> PROBLEM TO SOLVE
Write the data below out again, exactly as each line reads.

> Extracted records
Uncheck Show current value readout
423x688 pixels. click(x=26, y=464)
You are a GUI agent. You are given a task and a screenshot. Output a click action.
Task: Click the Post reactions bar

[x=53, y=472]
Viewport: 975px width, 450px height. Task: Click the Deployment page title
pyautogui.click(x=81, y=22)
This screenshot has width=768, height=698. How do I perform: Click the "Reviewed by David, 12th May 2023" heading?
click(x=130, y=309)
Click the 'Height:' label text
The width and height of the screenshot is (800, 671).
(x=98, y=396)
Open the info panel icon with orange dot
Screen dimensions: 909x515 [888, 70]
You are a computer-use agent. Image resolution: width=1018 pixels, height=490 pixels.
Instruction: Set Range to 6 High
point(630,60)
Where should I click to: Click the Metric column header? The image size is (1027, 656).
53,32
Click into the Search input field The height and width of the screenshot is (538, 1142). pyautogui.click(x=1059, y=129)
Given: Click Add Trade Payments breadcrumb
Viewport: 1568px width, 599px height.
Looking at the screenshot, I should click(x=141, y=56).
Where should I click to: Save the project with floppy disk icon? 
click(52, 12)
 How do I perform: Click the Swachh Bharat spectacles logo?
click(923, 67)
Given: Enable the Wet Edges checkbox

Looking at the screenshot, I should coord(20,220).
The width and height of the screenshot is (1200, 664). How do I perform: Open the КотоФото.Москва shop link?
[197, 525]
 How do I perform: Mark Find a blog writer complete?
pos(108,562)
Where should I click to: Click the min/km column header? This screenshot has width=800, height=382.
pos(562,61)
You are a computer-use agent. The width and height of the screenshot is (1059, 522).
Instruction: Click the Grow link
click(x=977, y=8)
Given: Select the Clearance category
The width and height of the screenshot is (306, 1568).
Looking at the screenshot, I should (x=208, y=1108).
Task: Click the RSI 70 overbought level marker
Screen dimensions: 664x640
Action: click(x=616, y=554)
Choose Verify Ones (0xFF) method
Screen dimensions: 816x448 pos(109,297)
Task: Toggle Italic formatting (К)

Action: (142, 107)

> RESULT
Uncheck Show current value readout
423x688 pixels. click(x=26, y=464)
You are a GUI agent. You are given a task and a screenshot. Output a click action.
Task: Click the Post reactions bar

[x=53, y=472]
Viewport: 975px width, 450px height. Task: Click the Deployment page title
pyautogui.click(x=81, y=22)
This screenshot has width=768, height=698. How do I perform: Click the "Reviewed by David, 12th May 2023" heading?
click(x=130, y=309)
Click the 'Height:' label text
The width and height of the screenshot is (800, 671).
(x=98, y=396)
Open the info panel icon with orange dot
Screen dimensions: 909x515 [888, 70]
You are a computer-use agent. Image resolution: width=1018 pixels, height=490 pixels.
Instruction: Set Range to 6 High
point(630,60)
Where should I click to: Click the Metric column header? The image size is (1027, 656).
53,32
Click into the Search input field The height and width of the screenshot is (538, 1142). pyautogui.click(x=1059, y=129)
Given: Click Add Trade Payments breadcrumb
Viewport: 1568px width, 599px height.
Looking at the screenshot, I should click(x=141, y=56).
Where should I click to: Save the project with floppy disk icon? 
click(52, 12)
 How do I perform: Click the Swachh Bharat spectacles logo?
click(923, 67)
Given: Enable the Wet Edges checkbox

Looking at the screenshot, I should coord(20,220).
The width and height of the screenshot is (1200, 664). How do I perform: Open the КотоФото.Москва shop link?
[197, 525]
 How do I perform: Mark Find a blog writer complete?
pos(108,562)
Where should I click to: Click the min/km column header? This screenshot has width=800, height=382.
pos(562,61)
You are a computer-use agent. The width and height of the screenshot is (1059, 522).
Instruction: Click the Grow link
click(x=977, y=8)
Given: Select the Clearance category
The width and height of the screenshot is (306, 1568).
Looking at the screenshot, I should (x=208, y=1108).
Task: Click the RSI 70 overbought level marker
Screen dimensions: 664x640
Action: click(x=616, y=554)
Choose Verify Ones (0xFF) method
Screen dimensions: 816x448 pos(109,297)
Task: Toggle Italic formatting (К)

Action: (142, 107)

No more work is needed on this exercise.